The surgeon came in late last night and talked to Erich and I about the surgery. Before surgery he had discussed the possibility of Diego losing some organs other than the bad kidney and worse. The tumor, once removed, was “mushy” and more prone to bleed. And that it probably wasn’t the biopsy or radiation that caused the bleed, it was probably just the biology of the tumor. The tumor, he said, was about the size of a football. Originally I’m remembering that it had been closer to half that size three and a half weeks ago when first diagnosed. The doctors really feel that the bleeding caused the stretching and enlargement. An additional pathology report will be done to determine that it is still in line with the original. Despite my concern over a misdiagnosis, the doctors feel that there is only a very small chance that the pathology report will be any different. The surgeon did a second, larger incision that enabled him to go under the diaphragm to access the tumor. Diego will essentially have a big “F” shaped scar on his chest and abdomen when he heals.
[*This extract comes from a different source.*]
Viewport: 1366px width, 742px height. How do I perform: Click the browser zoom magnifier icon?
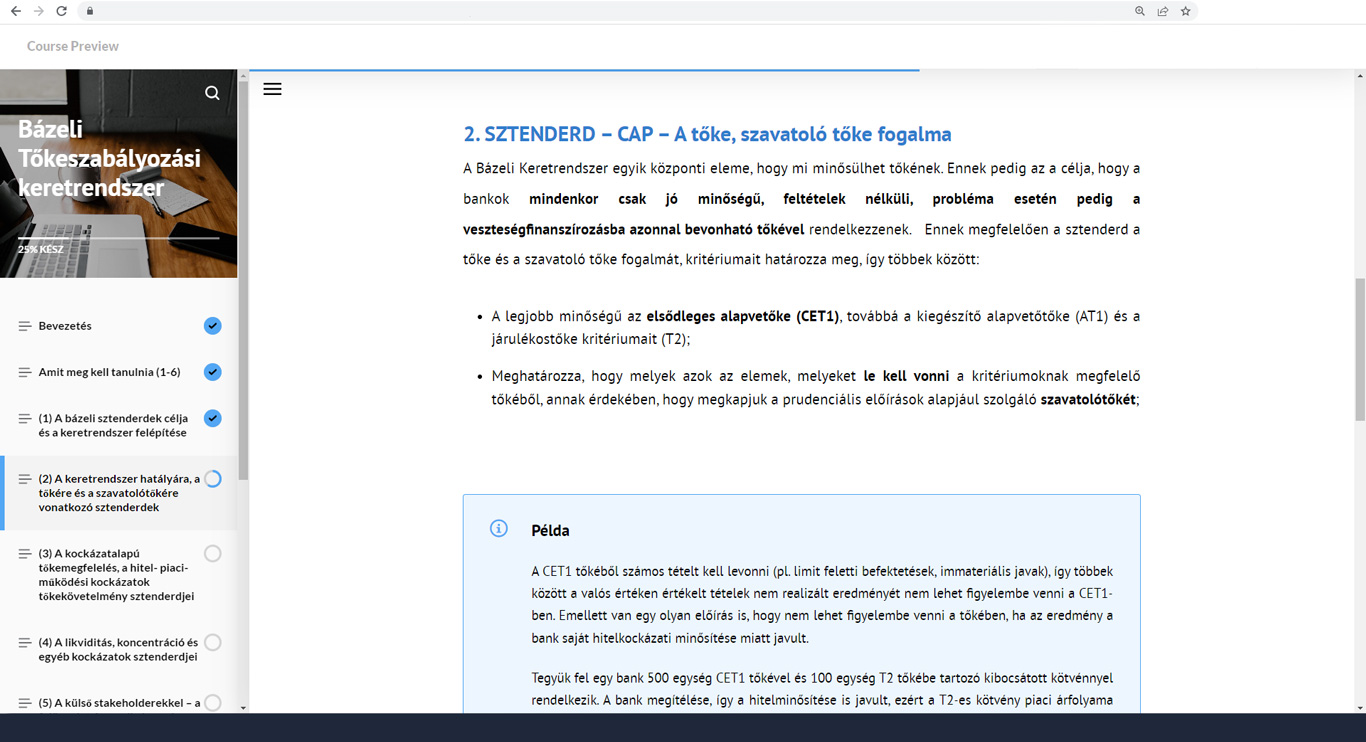coord(1139,11)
Diego is sleeping quietly now, finally. It was another really rough night last night. Because he has been on so much pain medication for the past three weeks the anesthesiologist found it challenging to properly sedate him. He was overly awake after surgery. He had a breathing tube in and about 4 different IVs not including the central line in his chest. It was a really horrible sight for a parent to see, with him restrained and struggling to get out. Initially we were just so happy to see him again, but throughout the night the repeated wakings made it quite traumatic. He and I have had a lot of traumatic nights at the hospital with procedures done in the wee hours. I joked with my sister today that being abducted by aliens and being probed repeatedly is just your average night in the hospital. I’ve tried to go with him as much as possible to comfort him but I’ve started to worry about him resenting me for letting people put him through all of this. I asked our nurse if he would remember any of this by the time he was a teenager and she told me probably not because of the sedation. I joked that by the time he is 16 he will, no doubt, hate me for other reasons.


Thanks everyone for the good vibe mobilization– we just heard from the OR that surgery went really well and the tumor is OUT! As far as we understand he did not have any of the complications they were concerned about. We’ll be seeing our little one shortly to give him big kisses. His recovery will be more challenging than before, but we feel we can breathe a sigh of relief.



The doctors have agreed that it’s time for surgery. Diego has held steady with his hemocrit and hemoglobin, but has been having increasing problems with breathing. They have the best team together and will have two surgeons doing the work. The surgery should take 4-6 hours, and they’ll be taking him down around 10:30 this morning. Please mobilize your good vibes.